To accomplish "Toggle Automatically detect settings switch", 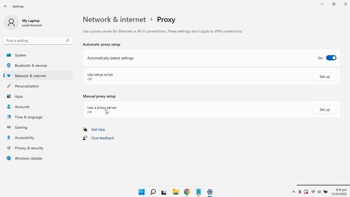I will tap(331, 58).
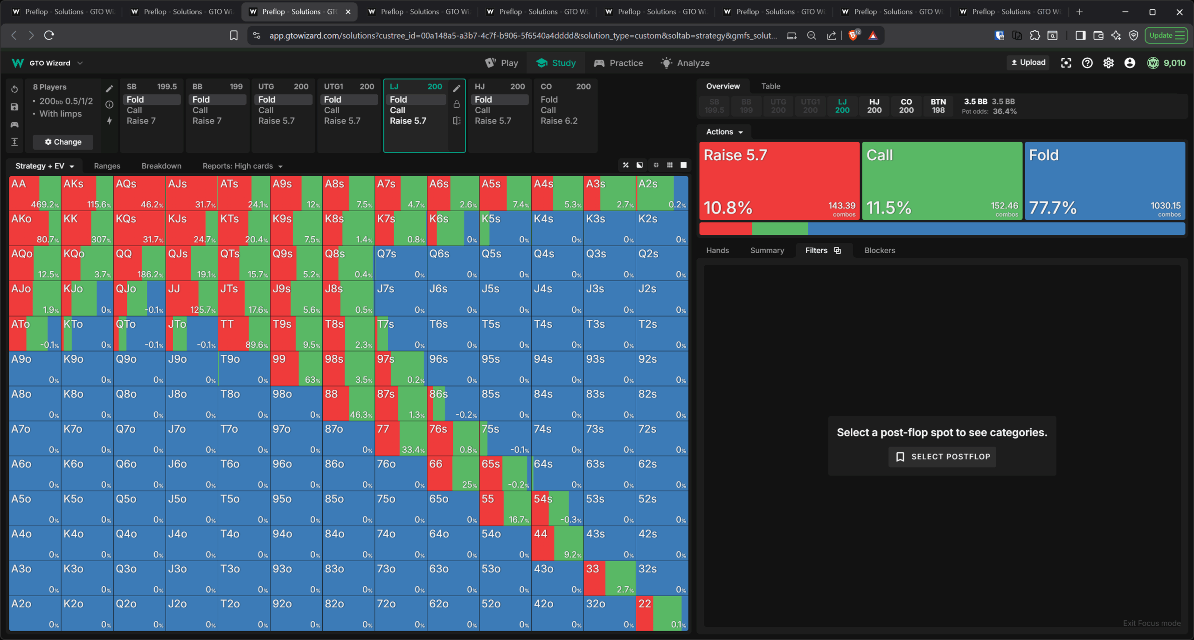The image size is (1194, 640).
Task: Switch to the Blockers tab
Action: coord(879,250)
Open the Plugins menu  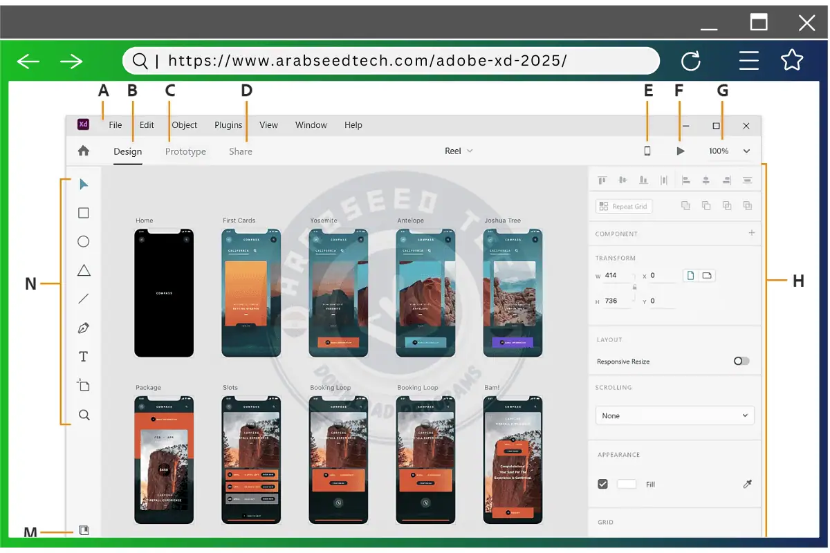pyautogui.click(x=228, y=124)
* * *
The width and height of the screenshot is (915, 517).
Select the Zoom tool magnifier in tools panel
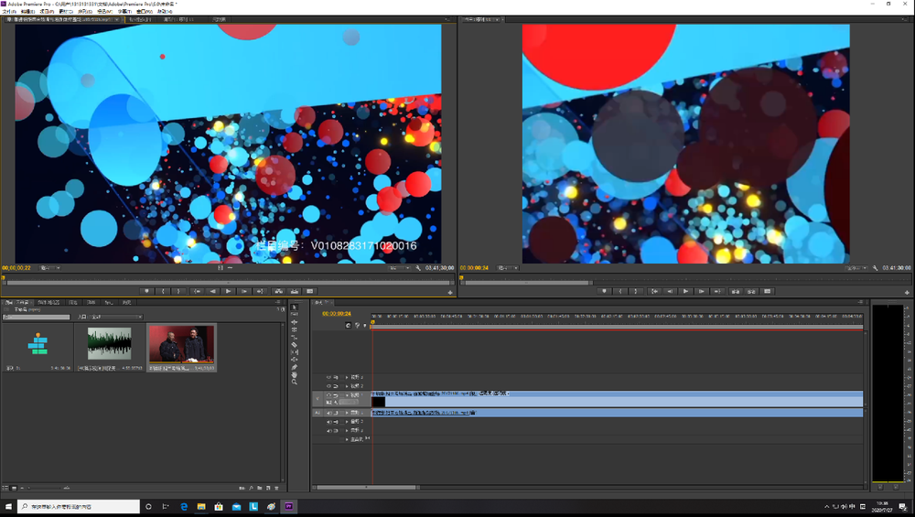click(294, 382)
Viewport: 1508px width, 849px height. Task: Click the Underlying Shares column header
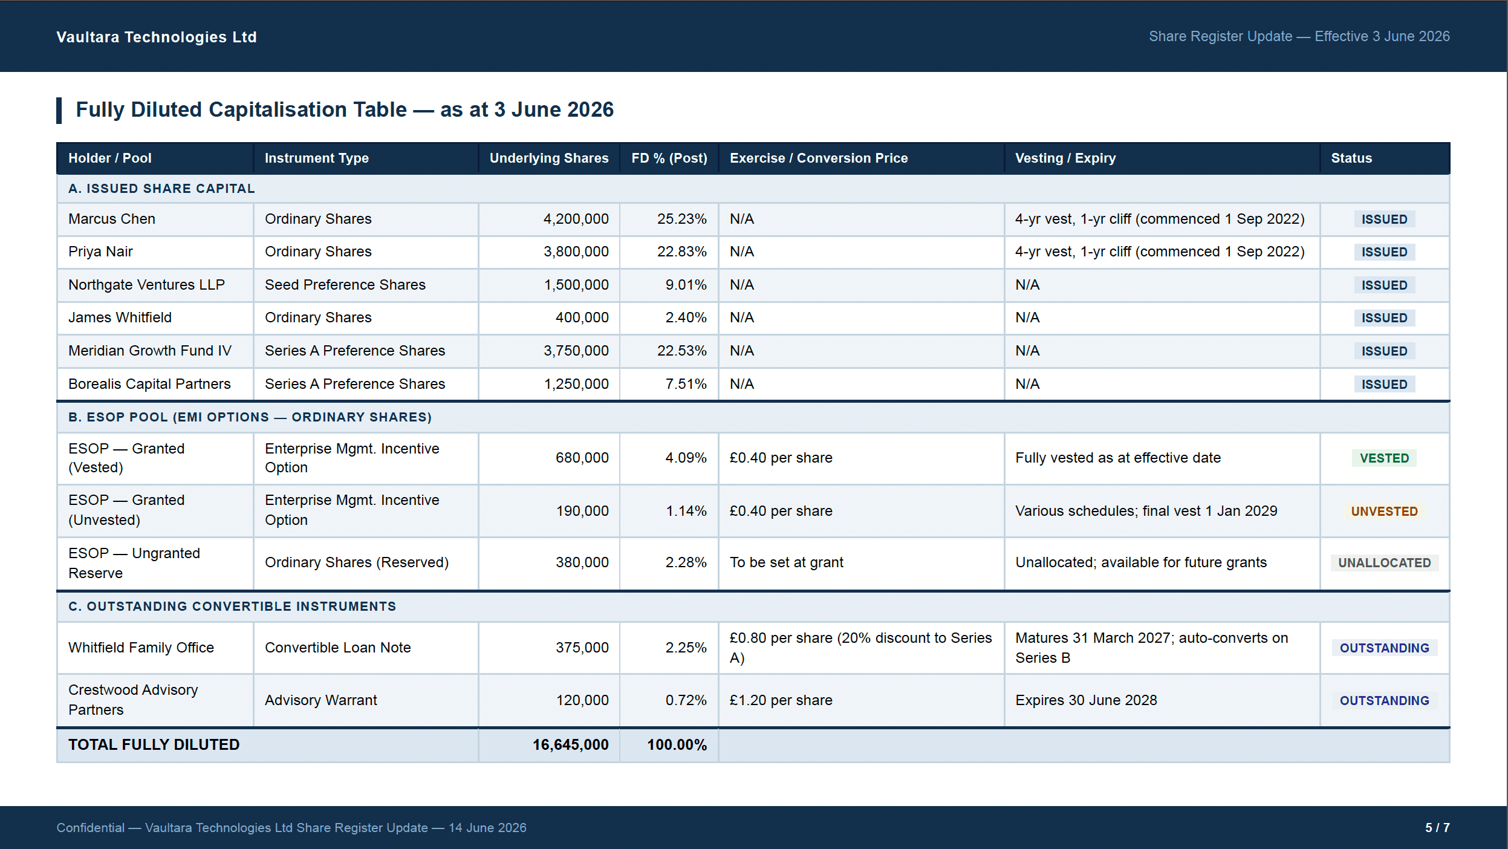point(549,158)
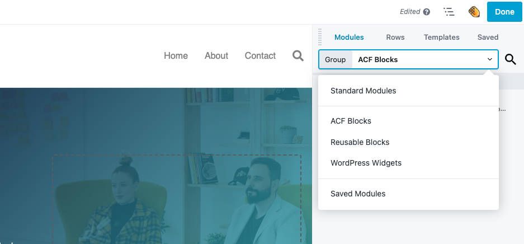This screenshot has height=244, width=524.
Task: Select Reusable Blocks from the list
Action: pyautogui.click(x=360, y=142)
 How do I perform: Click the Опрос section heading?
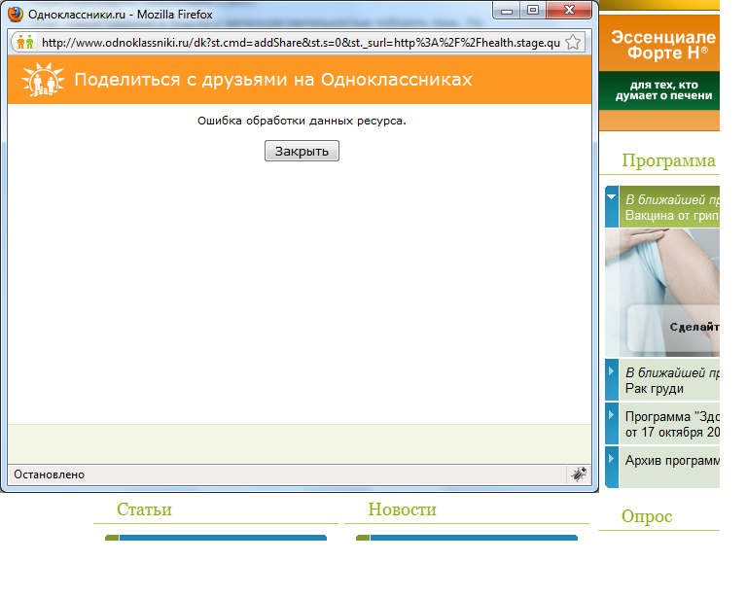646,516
---
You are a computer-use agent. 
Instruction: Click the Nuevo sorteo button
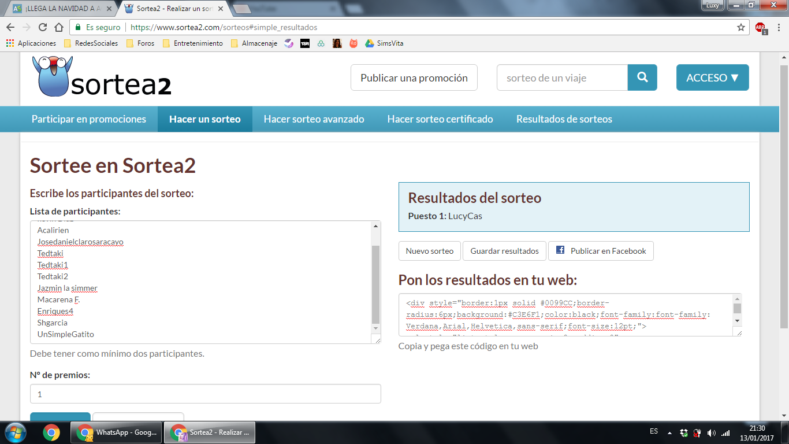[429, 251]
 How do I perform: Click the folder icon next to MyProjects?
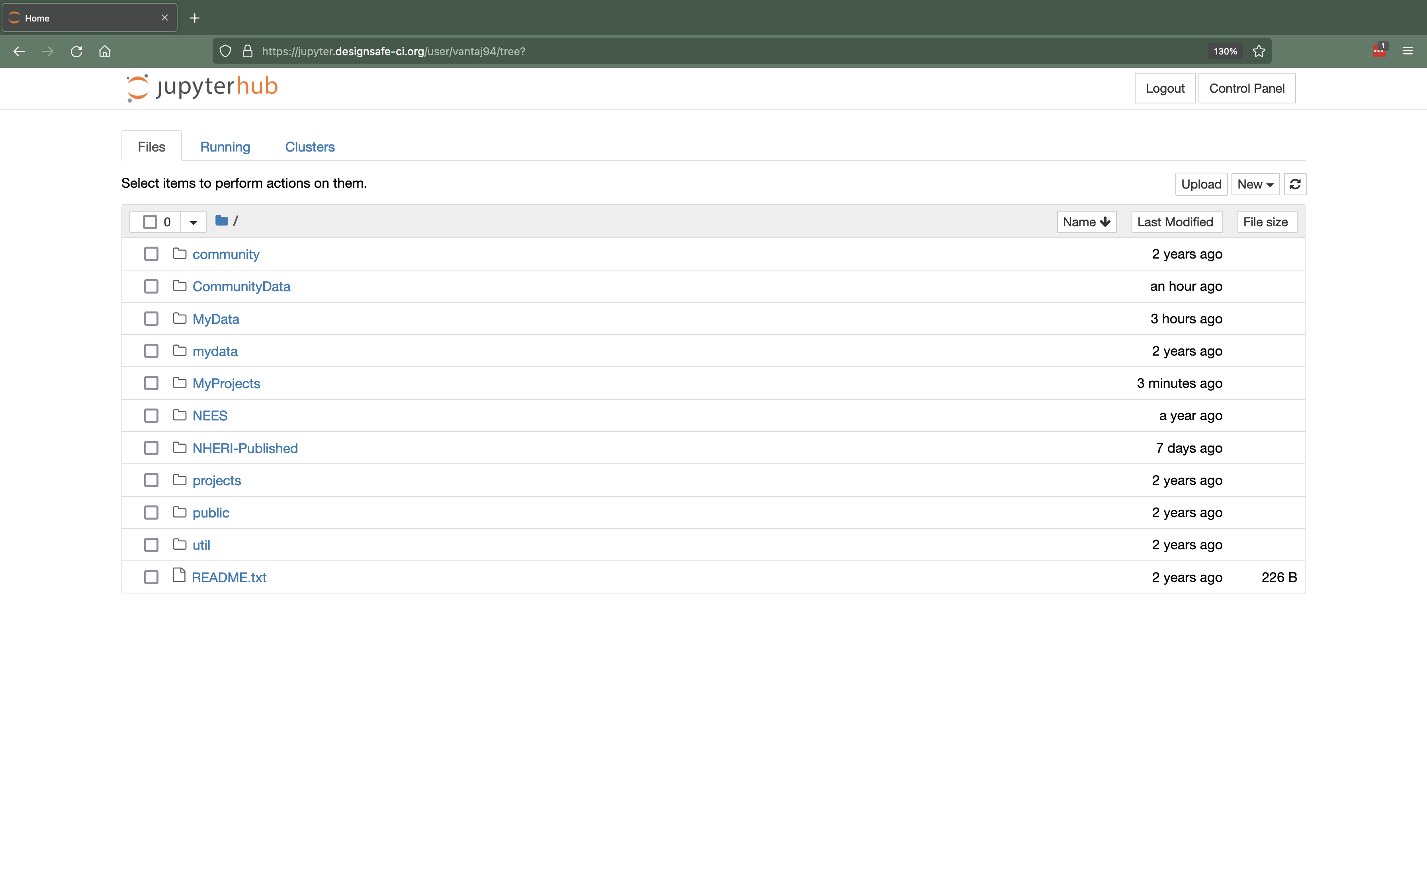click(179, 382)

■ GIVEN PROBLEM: Copy out every line of the records above that contains the string "perform". Case must match exactly.

■ WORKED SOLUTION:
 How do I perform: Click the Опрос section heading?
 How do I perform: Click the folder icon next to MyProjects?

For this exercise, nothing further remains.